This is the final novel in Anna James’s Pages & Co trilogy. When a book presents the climax in a series it is often the case that a reader must have read the preceding books in the series if the new volume is to be satisfactorily read. In this case however James’s book could be read with pleasure independently of Tilly and the Bookwanderers and Tilly and the Lost Fairy Tales, a most unusual accomplishment on the part of the author.
In this volume Tilly and her best friend Oskar must figure out a fundamental problem. In some way that is not understood something has terminated the practice of Bookwandering whereby readers can temporarily find themselves transported inside the world of the story they are reading. The two friends must determine why this satisfying mode of reading has been stopped and what must be done to restore it.

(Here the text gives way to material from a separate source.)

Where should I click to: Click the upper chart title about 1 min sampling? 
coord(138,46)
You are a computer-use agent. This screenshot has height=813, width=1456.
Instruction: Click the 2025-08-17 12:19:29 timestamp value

Escobar’s illustrations serve to draw the reader irresistibly into the world that James has created. The most impressive feature of James’s book is the scope of that world. The world of the book is as far reaching in scope as the world of Harry Potter. The pair of friends must visit the Library of Congress. So far so mundane. But they must also visit the long lost Library of Alexandria, somewhat less mundane. And they are assisted in their quest by none other than William Shakespeare. The value of the book to a potential reader is the way it recognises reading as a transformative experience with the capability of expanding the reader’s horizon of thought and feeling.